The first aircraft flew on 12 December 1957, with test pilot Bernard Neefs. It featured an open cockpit and had a length of 4.56 m, a span of 6.0 m and a range of 400 km, extendable with tip tanks to 720 km.

==Design and development==
The aircraft has a welded steel tube fuselage and rudder with a wooden and fabric covered wing, tailplane and elevator. It weighs 165 kg without an engine. Early aircraft were equipped with a 40 hp Stamo Volkswagen air-cooled engine with later types using either 40 hp Pollman-Hepu or 45 hp Stark Stamo engines. More recently the 85 hp Jabiru 2200 engine has been used.

Production was between 1959 and 1961 with Avions Fairey delivering 59 complete aircraft and 78 kits.

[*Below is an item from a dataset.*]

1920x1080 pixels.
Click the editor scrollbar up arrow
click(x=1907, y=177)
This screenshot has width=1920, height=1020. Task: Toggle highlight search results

Avions Fairey stopped production to make capacity available for F-104G Starfighter assembly for the Belgian Air Force.

During 1962 the rights and a large assortment of uncompleted parts were sold to Cobelavia SA -Compagnie Belge d'Aviation, and they assembled 18 Nippers. The type was renamed as the Cobelavia D-158 Nipper.

In June 1966 the license was sold to Nipper Aircraft Ltd at Castle Donington and new Mk.III aircraft were built for them by Slingsby Sailplanes at Kirkbymoorside. Production was ended by the fire at Slingsby's in late 1968 and the subsequent bankruptcy. Several partly constructed Nippers were transferred to Castle Donington.

In May 1971 Nipper Aircraft Ltd. stopped work and sold the license to a company called Nipper Kits and Components, a company that helps home builders with parts and plans.

==Operational history==

In 2000, about 45 Nippers were still active, mostly in the UK. In 2010, 34 Nippers were registered with the British Civil Aviation Authority, where as of 2017, 19 remained.

== Variants ==
- Tipsy Nipper T.66 Mk 1
First production model, powered by a 30 kW (40 hp) Pollman-Hepu engine. Enclosed canopy.
- Tipsy Nipper T.66 Mk 2
Second production model; as first but powered by a 33.5 kW (45 hp) Stark Stamo engine.
- Nipper Mk III
Slingsby-built for Nipper Aircraft normally with 1500 cc, 33.5 kW (45 hp) Rollason Ardem Mk X engines, 32 built. Tip tanks optional.